To exploit the vulnerability, intercept the browser session with a proxy like Burp Suite.
Then, go to the Virtual Host Monitoring section:

DoS - Virtual Host Monitoring - Web Interface

An HTTP request will be automatically performed to view the historical data of the default virtual host.
The request on Burp Suite will be like the next screenshot.
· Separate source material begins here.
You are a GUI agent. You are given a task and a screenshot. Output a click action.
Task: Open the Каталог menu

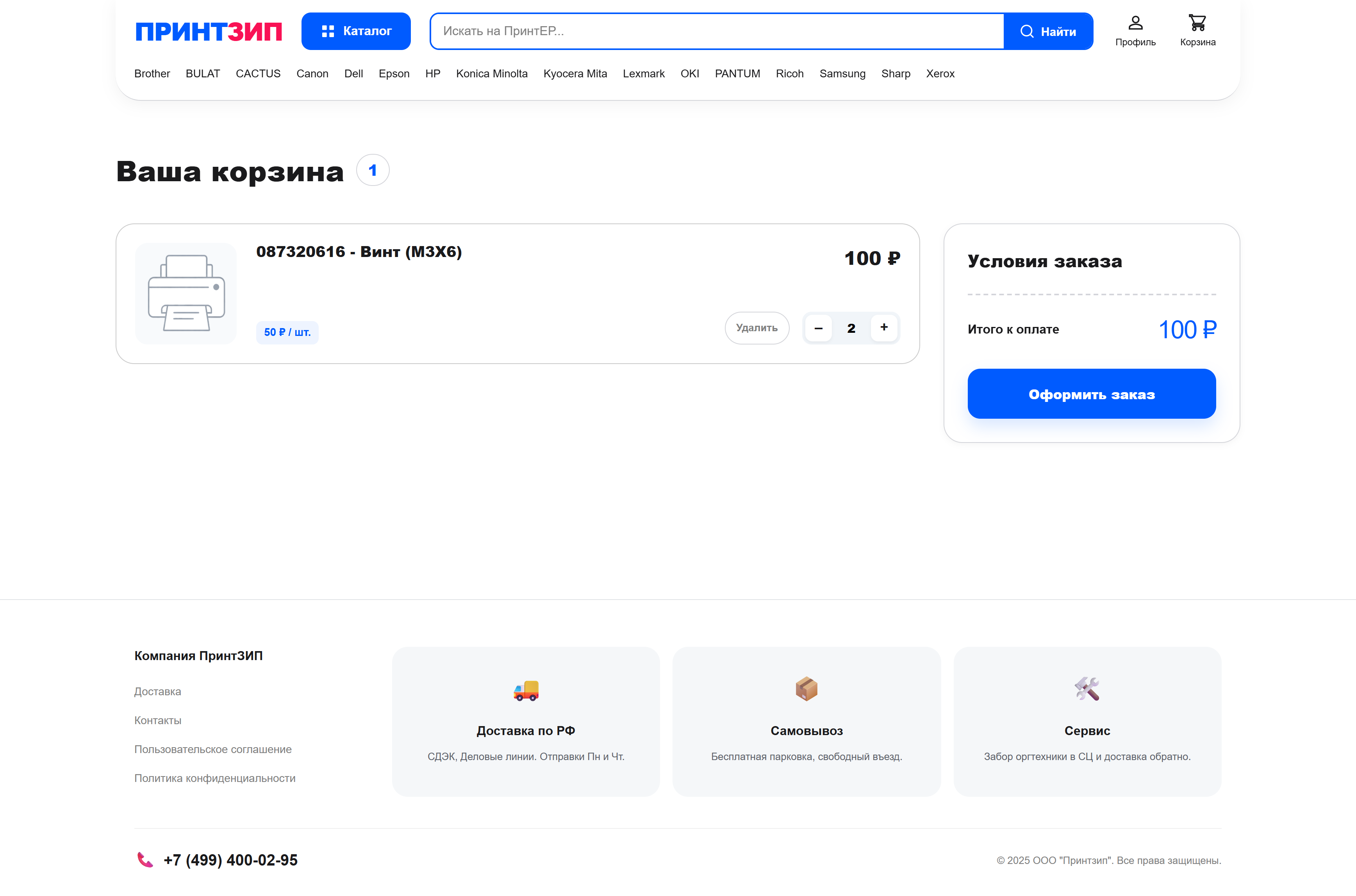pyautogui.click(x=355, y=31)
DoS - Regular HTTP request

Every time virtual host monitoring data is requested, a new file is created or appended on the filesystem.
By default, this is the starting condition on the folder /usr/local/WowzaStreamingEngine-4.8.11+5/stats/:

DoS - Filesystem on normal condition

The attack can be performed using Burp Repeater, using the same request captured with the proxy, changing only the vhost parameter value. The response will be HTTP 200 OK:

DoS - New virtual host HTTP request

Alternatively, the same can be achieved with the following payload:

GET /enginemanager/server/vhost/historical.jsdata?vhost=_defaultVHost_pippo_&periodStart=2021-06-03T13%3A47%3A44%2B02%3A00&periodEnd=2021-06-03T14%3A47%3A44%2B02%3A00&_=1622724285834 HTTP/1.1
Host: wse.local:8088
User-Agent: Mozilla/5.0 (X11; Linux x86_64; rv:78.0) Gecko/20100101 Firefox/78.0
Accept: */*
Accept-Language: en-US,en;q=0.5
Accept-Encoding: gzip, deflate
X-Requested-With: XMLHttpRequest
Connection: close
Referer: http://wse.local:8088/enginemanager/Home.htm
Cookie: JSESSIONID=E1EC2C1050D74EB0E4DA9474789E8F5E; lastMangerHost=http%3A//127.0.0.1%3A8087; showRightRail=true; DoNotShowFTU=false; lastTab=Basic

On the filesystem side, a new file of 280 KB will be created, as depicted by the following screenshot:

DoS - New virtual host file on the filesystem

To massively exploit this condition, multiple requests with different vhost values have to be sent.
To send those requests reliably, the browser session has to be left active.
Session timeout can be prevented by installing a browser plugin like Tab Reloader and configure it to refresh the tab every 1 minute, like the following example:

DoS - Session timeout prevention - Tab Reloader

Then it is possible to create a custom script to randomize the vhost parameter to a new value to be sent every time.
I have released a Denial of Service tool on my GitHub repo.

./dos-exploit-wse.py

When executing such tool, it is possible to exhaust the filesystem by creating 5.5 GB of files every 30 minutes.
The effect can be summarized on the following screenshot, which depicts multiple files created on the filesystem and the difference of the stats directory size after 30 minutes of the tool execution:

DoS - DoS exploit effect

Security Impact

An attacker could exploit this vulnerability to exhausting available filesystem resources. A successful exploit could allow the attacker to cause database errors and cause the device to become unresponsive to web-based management. Manual intervention is required to free filesystem resources and return the device to an operational state.

Timeline

  • 08/06/2020: First disclosure to Wowza via info@wowza.com.
  • 20/07/2020: Wowza Streaming Engine™ 4.8.14+9 build 20210719152831 is released. See the Release Notes.
  • 05/10/2021: Published CVEs on MITRE.
  • 08/10/2021: NVD scored CVE-2021-35491 as 8.1 (High), CVE-2021-35492 as 6.5 (Medium).